Blackadders: Knowledge of disability is key in disability discrimination claims
In claims of disability discrimination, employers often fail in arguing they did not know the employee was disabled. In Seccombe v Reed In Partnership Limited the employer succeeded where others have failed.
Mr Seccombe was a Supply Chain Manager employed for around one and a half years between 2016 and 2018. He was ultimately dismissed for performance-related reasons. Mr Seccombe claimed he was disabled by reason of his severe anxiety and depression. His employer denied Mr Seccombe was disabled and, even if he was, they had no knowledge it.

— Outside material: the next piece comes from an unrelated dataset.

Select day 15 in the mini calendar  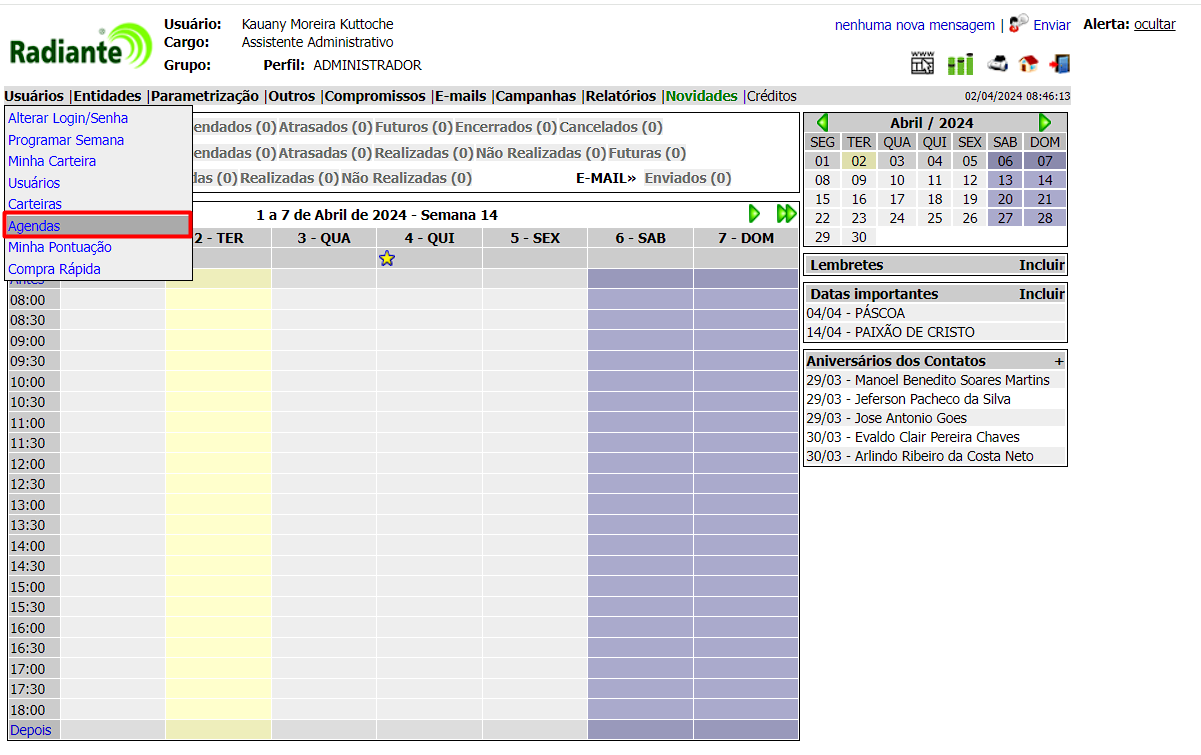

Mr Seccombe suffered from three periods of anxiety and depression, two of which predated his employment. The third was referred to as being caused by a “traumatic event” which both parties agreed was significant. Mr Seccombe was absent from work following the incident. On his return, he told his employer, “If I don’t explain what it is to someone close to me within the workplace I will have a breakdown”. He also made later comments such as “I’m barely able to talk about anything or see people without crumbling” and “I’m bordering on a… breakdown myself and I’m worried about work”. Mr Seccombe claimed he was dismissed because of the traumatic event.
What is the law?
A person is deemed to have a disability if:
- They have a physical or mental impairment; and
- It has a substantial effect on their day to day activities which has lasted, or is likely to last, 12 months or more.
Broadly speaking, in claims of disability discrimination, there is a requirement of knowledge on the part of the employer and the employee requires to prove this. In dealing with whether an employer ought reasonably to have known about an employee’s disability, the Employment Tribunal will assess the evidence presented to the employer to establish whether the employee met this test.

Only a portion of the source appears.